[Stored data entries]
________________________________________
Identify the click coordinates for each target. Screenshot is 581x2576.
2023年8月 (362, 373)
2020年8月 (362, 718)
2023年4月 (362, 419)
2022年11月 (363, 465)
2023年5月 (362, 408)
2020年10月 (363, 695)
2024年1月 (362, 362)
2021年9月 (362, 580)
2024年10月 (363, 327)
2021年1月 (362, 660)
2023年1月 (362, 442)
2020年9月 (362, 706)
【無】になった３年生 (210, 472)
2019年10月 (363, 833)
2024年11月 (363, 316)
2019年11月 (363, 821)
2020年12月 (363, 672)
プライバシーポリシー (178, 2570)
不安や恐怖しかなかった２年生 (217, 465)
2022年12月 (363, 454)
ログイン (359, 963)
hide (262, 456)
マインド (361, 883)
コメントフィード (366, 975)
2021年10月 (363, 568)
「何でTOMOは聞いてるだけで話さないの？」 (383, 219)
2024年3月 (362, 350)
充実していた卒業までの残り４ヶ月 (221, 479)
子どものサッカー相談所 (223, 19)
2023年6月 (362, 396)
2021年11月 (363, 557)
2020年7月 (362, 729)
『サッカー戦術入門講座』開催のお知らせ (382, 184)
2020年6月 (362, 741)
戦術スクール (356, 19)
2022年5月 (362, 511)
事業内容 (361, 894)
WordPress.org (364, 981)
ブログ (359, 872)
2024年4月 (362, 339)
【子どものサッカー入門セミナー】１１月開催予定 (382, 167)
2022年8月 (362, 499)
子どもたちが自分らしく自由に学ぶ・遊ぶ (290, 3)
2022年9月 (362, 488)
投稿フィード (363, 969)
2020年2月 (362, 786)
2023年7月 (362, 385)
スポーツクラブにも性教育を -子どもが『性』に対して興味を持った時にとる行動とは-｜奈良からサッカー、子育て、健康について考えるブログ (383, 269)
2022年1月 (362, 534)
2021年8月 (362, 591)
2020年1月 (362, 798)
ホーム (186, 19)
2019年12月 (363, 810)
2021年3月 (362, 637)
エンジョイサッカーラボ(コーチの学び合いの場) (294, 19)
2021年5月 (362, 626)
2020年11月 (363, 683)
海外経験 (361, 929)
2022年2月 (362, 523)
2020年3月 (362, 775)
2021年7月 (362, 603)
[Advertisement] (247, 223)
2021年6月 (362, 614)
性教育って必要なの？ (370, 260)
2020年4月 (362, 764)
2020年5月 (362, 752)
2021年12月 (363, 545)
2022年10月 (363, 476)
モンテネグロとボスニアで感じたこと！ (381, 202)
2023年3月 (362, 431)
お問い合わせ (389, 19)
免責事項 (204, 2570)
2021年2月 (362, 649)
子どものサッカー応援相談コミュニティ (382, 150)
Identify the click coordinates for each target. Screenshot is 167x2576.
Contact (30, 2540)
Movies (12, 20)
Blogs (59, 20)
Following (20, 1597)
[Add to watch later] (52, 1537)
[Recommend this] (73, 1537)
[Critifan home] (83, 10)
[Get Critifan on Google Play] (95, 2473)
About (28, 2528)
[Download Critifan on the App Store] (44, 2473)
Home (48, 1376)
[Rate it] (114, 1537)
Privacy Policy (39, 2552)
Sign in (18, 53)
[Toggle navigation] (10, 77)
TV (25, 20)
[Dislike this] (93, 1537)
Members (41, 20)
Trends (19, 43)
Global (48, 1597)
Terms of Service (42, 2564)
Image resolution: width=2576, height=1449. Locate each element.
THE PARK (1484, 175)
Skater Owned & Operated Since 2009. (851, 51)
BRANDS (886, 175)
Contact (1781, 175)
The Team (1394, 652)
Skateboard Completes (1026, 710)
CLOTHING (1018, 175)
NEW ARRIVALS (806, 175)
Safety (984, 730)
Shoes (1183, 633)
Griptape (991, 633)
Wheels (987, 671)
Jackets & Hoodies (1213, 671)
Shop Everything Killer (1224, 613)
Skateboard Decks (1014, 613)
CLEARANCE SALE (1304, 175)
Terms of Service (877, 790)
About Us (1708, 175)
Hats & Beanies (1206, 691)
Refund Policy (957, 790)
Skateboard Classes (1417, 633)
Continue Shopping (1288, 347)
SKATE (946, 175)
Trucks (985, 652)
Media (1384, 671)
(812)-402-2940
________________________________________
• **The problem**:
Show every line from the entries above in which "Critifan" appears.

• **Task answer**:
[Critifan home] (83, 10)
[Get Critifan on Google Play] (95, 2473)
[Download Critifan on the App Store] (44, 2473)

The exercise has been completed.